Confluence's per-user model starts reasonable but compounds fast. A 50-person team on Standard pays $271/month; on Premium that jumps to $522/month. Enterprise is only available for 801+ users, leaving mid-market teams with no negotiated pricing option. Scribe's minimum seat requirement means even a 2-person team pays for 5 seats ($75/month on Pro Team). At 50 seats that's $750/month for screenshot guides alone. Scribe's reported Enterprise pricing of $18,000+ annually creates a steep cliff between Pro Team and Enterprise — there is no gradual ramp for growing organizations. Both tools reward smaller teams but penalize growth through linear per-seat cost inflation.
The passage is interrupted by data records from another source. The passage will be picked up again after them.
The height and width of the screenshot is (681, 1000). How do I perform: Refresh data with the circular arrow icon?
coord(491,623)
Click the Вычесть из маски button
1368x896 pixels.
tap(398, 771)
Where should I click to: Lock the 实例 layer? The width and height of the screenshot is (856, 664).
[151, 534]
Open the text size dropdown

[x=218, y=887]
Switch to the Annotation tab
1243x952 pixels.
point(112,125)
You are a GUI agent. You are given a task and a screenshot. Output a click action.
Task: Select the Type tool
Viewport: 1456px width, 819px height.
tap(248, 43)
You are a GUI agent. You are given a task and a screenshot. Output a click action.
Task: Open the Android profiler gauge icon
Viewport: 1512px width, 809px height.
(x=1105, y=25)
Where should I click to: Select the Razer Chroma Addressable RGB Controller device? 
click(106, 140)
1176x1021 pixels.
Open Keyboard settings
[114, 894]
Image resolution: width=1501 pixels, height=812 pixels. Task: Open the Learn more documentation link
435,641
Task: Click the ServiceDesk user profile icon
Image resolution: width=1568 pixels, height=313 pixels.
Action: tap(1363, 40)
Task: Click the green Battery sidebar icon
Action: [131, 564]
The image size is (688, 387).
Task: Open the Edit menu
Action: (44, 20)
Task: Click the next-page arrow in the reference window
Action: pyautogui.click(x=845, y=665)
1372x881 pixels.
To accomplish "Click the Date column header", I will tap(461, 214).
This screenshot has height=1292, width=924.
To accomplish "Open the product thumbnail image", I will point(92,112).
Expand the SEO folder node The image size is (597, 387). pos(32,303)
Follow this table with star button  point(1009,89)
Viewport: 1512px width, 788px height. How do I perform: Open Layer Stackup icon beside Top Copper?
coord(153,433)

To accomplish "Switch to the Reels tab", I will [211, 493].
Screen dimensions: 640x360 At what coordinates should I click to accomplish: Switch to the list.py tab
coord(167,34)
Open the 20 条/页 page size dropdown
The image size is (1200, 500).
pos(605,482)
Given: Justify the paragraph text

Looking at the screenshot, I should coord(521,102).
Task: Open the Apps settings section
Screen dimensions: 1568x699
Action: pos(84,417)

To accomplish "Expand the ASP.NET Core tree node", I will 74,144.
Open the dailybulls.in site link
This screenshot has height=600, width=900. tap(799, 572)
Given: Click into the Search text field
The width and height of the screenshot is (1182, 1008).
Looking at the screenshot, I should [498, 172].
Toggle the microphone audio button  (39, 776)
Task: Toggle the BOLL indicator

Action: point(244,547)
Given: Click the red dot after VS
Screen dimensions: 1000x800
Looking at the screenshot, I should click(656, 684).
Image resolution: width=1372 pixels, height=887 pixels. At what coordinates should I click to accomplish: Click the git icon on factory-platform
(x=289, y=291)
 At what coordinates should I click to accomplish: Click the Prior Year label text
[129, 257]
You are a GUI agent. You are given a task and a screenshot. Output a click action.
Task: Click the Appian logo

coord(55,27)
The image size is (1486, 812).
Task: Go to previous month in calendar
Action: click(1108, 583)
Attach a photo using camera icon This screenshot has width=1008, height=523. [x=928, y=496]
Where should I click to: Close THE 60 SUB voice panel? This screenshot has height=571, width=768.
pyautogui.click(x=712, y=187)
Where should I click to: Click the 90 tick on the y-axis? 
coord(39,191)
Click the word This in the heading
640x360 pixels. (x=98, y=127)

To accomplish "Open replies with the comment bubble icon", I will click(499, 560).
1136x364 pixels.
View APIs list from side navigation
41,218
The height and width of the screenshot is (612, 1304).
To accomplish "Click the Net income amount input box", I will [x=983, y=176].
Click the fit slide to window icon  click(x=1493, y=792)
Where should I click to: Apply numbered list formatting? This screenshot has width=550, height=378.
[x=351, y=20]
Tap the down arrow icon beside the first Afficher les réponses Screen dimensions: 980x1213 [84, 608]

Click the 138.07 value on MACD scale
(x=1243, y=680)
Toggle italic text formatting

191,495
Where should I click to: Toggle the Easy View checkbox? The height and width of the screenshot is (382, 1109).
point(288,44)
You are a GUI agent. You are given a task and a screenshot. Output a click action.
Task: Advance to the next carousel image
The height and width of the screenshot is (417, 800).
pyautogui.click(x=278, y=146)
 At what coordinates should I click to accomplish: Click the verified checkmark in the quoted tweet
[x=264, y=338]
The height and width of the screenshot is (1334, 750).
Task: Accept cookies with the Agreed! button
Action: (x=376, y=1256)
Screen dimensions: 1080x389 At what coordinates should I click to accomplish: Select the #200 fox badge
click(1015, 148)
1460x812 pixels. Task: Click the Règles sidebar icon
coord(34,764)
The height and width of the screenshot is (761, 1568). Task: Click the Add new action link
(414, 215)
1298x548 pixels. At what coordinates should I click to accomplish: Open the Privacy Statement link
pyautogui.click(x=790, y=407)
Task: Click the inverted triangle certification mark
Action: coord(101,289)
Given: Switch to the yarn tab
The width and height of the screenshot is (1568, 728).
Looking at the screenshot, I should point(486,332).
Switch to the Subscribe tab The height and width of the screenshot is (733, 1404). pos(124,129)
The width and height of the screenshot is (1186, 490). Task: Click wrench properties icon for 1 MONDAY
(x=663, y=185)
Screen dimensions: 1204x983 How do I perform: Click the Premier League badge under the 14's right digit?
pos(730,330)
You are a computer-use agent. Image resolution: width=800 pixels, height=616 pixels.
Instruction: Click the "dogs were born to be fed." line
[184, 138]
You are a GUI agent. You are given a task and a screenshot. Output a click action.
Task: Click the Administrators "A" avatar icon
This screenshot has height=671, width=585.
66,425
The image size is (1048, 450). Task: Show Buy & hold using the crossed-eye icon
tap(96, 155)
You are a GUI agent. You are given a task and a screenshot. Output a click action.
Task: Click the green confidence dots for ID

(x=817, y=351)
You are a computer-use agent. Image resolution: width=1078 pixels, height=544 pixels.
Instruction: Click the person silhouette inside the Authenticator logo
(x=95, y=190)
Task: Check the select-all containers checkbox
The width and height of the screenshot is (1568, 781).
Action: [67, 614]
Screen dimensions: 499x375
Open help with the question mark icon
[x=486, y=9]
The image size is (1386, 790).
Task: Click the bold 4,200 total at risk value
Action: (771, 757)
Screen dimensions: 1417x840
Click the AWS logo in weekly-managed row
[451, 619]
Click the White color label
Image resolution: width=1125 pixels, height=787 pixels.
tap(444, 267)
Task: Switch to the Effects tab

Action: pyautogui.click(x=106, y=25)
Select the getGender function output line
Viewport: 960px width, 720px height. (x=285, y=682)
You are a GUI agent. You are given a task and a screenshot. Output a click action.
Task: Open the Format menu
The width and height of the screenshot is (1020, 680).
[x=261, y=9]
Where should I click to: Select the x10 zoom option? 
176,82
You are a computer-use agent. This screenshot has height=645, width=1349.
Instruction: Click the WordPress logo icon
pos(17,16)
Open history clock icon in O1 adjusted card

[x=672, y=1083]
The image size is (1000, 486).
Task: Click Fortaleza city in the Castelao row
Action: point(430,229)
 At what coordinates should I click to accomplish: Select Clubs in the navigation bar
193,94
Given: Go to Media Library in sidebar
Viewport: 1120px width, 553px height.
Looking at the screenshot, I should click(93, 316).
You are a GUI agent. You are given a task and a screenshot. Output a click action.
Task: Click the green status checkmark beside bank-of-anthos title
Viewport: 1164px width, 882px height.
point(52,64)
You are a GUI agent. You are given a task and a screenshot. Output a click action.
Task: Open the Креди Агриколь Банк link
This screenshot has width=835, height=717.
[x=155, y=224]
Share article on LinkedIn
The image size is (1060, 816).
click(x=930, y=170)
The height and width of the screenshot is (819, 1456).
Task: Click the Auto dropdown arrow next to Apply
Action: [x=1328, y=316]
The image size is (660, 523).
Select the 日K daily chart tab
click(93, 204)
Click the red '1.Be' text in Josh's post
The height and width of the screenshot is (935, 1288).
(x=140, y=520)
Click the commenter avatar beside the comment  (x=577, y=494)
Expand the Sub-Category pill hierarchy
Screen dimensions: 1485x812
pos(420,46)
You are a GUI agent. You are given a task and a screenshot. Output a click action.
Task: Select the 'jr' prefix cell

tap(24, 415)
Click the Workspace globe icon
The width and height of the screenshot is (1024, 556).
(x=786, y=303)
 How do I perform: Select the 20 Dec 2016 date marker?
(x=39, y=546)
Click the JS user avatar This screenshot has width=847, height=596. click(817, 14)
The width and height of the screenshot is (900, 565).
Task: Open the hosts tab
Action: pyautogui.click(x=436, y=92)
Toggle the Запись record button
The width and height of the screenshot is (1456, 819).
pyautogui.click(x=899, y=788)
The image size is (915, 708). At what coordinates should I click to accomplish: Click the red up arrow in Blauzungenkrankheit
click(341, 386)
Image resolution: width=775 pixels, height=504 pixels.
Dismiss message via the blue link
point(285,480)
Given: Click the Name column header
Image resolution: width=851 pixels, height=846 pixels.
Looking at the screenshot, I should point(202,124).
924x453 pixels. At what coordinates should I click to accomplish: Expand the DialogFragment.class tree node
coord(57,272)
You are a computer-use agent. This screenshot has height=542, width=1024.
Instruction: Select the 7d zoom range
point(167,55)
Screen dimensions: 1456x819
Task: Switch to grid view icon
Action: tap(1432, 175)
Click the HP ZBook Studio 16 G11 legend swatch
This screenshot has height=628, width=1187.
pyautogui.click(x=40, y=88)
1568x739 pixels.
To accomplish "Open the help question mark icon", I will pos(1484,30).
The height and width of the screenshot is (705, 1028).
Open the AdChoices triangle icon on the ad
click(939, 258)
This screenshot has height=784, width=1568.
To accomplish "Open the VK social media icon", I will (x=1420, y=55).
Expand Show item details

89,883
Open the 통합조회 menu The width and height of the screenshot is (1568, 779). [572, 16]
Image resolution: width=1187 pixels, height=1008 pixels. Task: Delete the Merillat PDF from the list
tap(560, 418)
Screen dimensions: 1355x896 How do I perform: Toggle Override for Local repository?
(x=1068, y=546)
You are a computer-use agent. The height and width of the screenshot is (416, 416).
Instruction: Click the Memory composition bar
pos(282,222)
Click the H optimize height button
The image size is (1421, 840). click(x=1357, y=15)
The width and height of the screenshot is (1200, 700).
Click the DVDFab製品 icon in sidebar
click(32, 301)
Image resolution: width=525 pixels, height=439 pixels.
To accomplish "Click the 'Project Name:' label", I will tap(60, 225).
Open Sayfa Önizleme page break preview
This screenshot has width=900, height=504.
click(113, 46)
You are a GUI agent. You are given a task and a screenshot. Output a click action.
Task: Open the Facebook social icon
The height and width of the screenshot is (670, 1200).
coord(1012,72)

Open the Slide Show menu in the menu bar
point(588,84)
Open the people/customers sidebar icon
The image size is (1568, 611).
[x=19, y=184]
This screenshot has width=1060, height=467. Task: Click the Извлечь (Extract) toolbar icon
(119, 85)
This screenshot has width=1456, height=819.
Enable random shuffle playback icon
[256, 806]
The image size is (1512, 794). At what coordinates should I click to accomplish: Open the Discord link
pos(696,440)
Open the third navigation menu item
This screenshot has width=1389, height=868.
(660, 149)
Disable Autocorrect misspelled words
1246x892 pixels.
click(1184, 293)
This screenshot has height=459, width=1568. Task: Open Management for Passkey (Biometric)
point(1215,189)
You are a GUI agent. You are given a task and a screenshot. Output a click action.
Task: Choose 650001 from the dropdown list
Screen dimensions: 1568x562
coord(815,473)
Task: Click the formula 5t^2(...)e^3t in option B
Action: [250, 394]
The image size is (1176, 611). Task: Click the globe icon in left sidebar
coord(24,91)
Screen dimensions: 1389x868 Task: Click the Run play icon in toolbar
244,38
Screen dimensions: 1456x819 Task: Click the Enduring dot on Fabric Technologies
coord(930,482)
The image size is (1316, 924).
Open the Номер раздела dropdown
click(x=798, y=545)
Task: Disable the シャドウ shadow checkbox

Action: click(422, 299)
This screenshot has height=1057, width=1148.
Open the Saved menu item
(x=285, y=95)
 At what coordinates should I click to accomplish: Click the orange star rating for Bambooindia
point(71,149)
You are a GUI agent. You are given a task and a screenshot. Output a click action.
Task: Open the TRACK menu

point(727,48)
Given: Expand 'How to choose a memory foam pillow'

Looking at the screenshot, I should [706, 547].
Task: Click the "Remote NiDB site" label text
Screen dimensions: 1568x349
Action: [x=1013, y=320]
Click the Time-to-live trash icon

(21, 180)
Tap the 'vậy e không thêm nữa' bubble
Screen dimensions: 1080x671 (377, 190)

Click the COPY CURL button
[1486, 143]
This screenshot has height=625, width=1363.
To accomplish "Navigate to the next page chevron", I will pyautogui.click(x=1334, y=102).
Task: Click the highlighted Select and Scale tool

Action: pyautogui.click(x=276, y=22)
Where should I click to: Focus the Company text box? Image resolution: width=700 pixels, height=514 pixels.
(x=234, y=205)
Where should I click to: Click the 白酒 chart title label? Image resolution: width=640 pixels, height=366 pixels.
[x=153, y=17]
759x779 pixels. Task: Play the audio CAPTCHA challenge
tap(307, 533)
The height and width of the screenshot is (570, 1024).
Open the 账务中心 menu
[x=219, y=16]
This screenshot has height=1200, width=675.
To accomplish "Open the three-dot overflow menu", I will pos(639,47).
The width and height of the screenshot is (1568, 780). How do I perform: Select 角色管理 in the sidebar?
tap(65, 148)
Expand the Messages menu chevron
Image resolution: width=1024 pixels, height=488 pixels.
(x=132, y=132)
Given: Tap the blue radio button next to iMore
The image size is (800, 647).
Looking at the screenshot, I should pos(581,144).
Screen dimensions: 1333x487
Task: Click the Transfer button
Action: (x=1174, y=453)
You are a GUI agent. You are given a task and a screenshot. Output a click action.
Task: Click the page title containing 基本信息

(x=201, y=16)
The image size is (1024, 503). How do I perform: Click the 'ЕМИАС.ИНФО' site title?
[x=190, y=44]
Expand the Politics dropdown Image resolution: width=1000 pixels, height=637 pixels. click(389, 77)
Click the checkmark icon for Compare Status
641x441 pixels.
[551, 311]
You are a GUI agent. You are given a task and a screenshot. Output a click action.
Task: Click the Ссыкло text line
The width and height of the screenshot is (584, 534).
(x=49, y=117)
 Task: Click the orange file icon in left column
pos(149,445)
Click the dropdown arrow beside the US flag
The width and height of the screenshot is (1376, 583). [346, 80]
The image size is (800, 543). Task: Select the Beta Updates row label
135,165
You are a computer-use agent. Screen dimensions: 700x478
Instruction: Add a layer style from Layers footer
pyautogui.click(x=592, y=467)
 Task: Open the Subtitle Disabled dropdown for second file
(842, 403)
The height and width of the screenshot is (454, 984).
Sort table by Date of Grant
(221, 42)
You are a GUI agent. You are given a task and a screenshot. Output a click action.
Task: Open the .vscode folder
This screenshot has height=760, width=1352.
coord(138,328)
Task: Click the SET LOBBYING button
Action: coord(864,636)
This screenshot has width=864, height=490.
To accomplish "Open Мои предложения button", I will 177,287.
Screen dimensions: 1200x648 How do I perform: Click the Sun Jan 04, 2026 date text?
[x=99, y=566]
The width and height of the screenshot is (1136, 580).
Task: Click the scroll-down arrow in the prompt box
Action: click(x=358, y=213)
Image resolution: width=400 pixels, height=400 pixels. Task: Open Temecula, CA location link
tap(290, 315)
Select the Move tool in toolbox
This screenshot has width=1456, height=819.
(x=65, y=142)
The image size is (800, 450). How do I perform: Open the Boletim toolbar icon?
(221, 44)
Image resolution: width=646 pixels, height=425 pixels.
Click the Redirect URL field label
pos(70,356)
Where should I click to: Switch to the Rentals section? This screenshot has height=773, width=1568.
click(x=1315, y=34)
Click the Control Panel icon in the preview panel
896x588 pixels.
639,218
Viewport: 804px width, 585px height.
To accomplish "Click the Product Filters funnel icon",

Confluence's hidden cost is ecosystem lock-in — to get full value from Rovo AI's 80+ connectors and 20+ agents, teams often need Jira and other Atlassian products, multiplying the total spend. The 5–8% price increases in 2024–2025 also mean budgets erode over time without added functionality. Scribe's hidden costs include the mandatory 5-seat minimum, the significant pricing cliff to Enterprise for SSO access, and the absence of API access at any tier limiting custom workflow automation. Both tools also lack custom domains and multi-tenant portals — meaning teams needing to deliver documentation to external clients must purchase a separate platform regardless of which tool they choose.